Key Elements of Corporate Governance in the USA

The US does not have a singular, comprehensive act like the UK’s Companies Act 2006. Instead, corporate governance and board meeting governance, is regulated through a combination of state laws, federal regulations, and corporate bylaws.

Corporate Governance in the United States

State Corporate Laws

    • Delaware General Corporation Law (DGCL): Delaware is a significant jurisdiction for corporate law in the U.S., with many companies choosing to incorporate there due to its well-developed legal framework and business-friendly environment. The DGCL is a primary source of corporate governance rules, including those for board meetings.
    • Model Business Corporation Act (MBCA): Used by many states as a template for their own corporate laws, the MBCA provides guidelines on various governance matters, including board meetings. Each state adapts and enacts its version of these laws.

Federal Regulations

    • Securities Exchange Act of 1934: Overseen by the Securities and Exchange Commission (SEC), this act regulates public companies, focusing on disclosure requirements and financial reporting, indirectly affecting board governance.
    • Sarbanes-Oxley Act of 2002: This federal law imposes stringent record-keeping and financial transparency requirements on public companies, significantly impacting board governance practices.
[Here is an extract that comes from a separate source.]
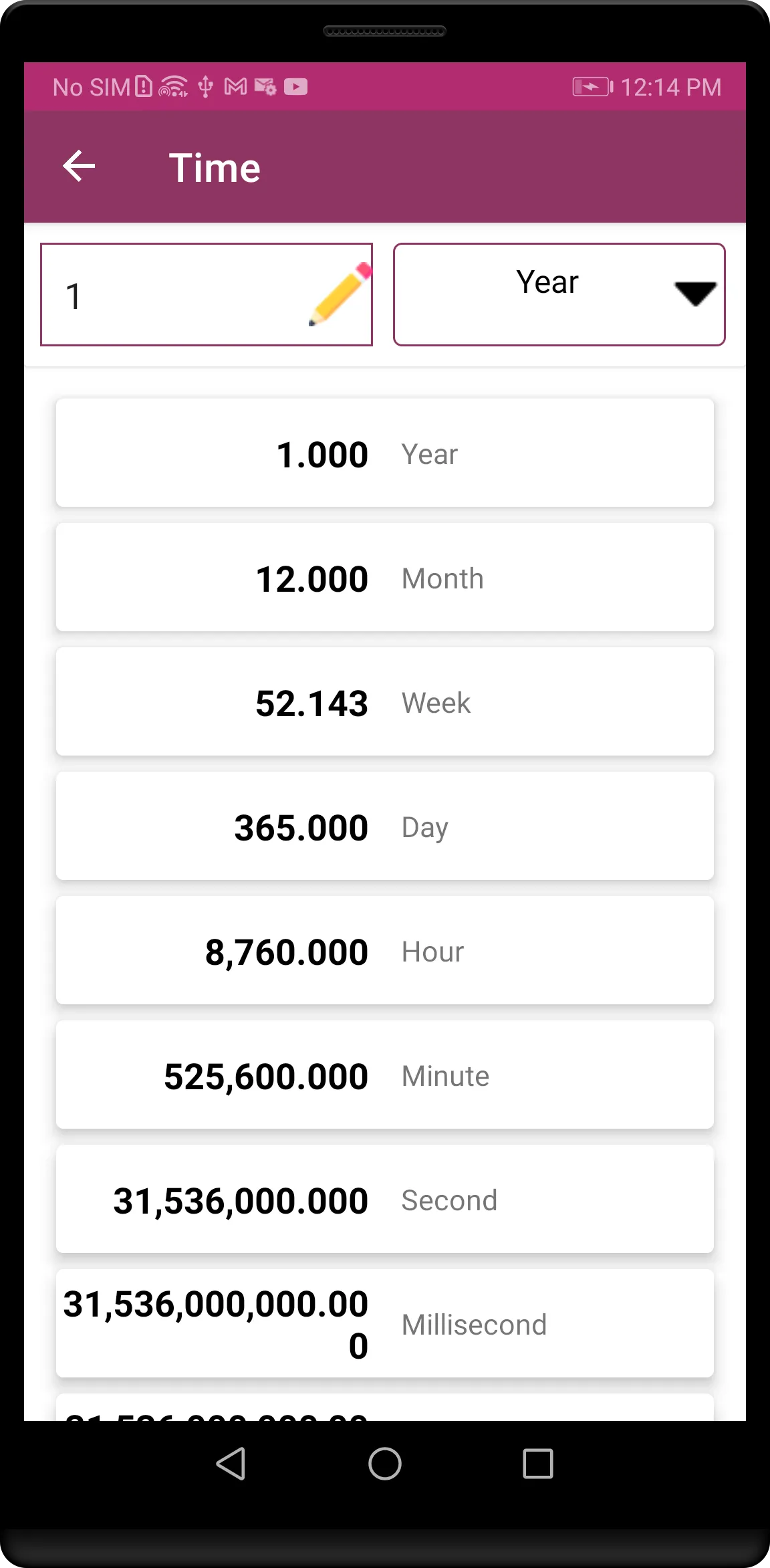Click the Gmail notification icon
Image resolution: width=770 pixels, height=1568 pixels.
pos(235,87)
Corporate Bylaws and Charters

    • Each corporation has its own bylaws and charter, which set specific rules for board meetings, including notice, quorum requirements, voting procedures, and other governance practices. These documents must comply with the applicable state laws.

Key Points on Board Meeting Governance:

      1. Notice and Agenda Requirements

        • State laws and corporate bylaws typically require advance notice of board meetings. The specifics, including how far in advance notice must be given and what details must be included in the agenda, vary by jurisdiction and company.
      2. Quorum and Voting

        • Quorum requirements (the minimum number of directors required to hold a meeting) and voting procedures are governed by state laws and corporate bylaws. These rules ensure that decisions are made with adequate representation and consensus among directors.
      3. Board Meeting Minutes

        • Accurate minutes must be maintained to document the decisions and discussions during board meetings. These records are crucial for legal compliance and transparency.
      4. Director Responsibilities and Fiduciary Duties

        • Directors in the US are bound by fiduciary duties of care and loyalty, requiring them to act in the best interests of the corporation and its shareholders. These duties influence how directors conduct themselves during board meetings and make decisions.
      5. Remote Participation

        • Many states allow for remote participation in board meetings through teleconferencing or other electronic means, provided that all participants can communicate effectively.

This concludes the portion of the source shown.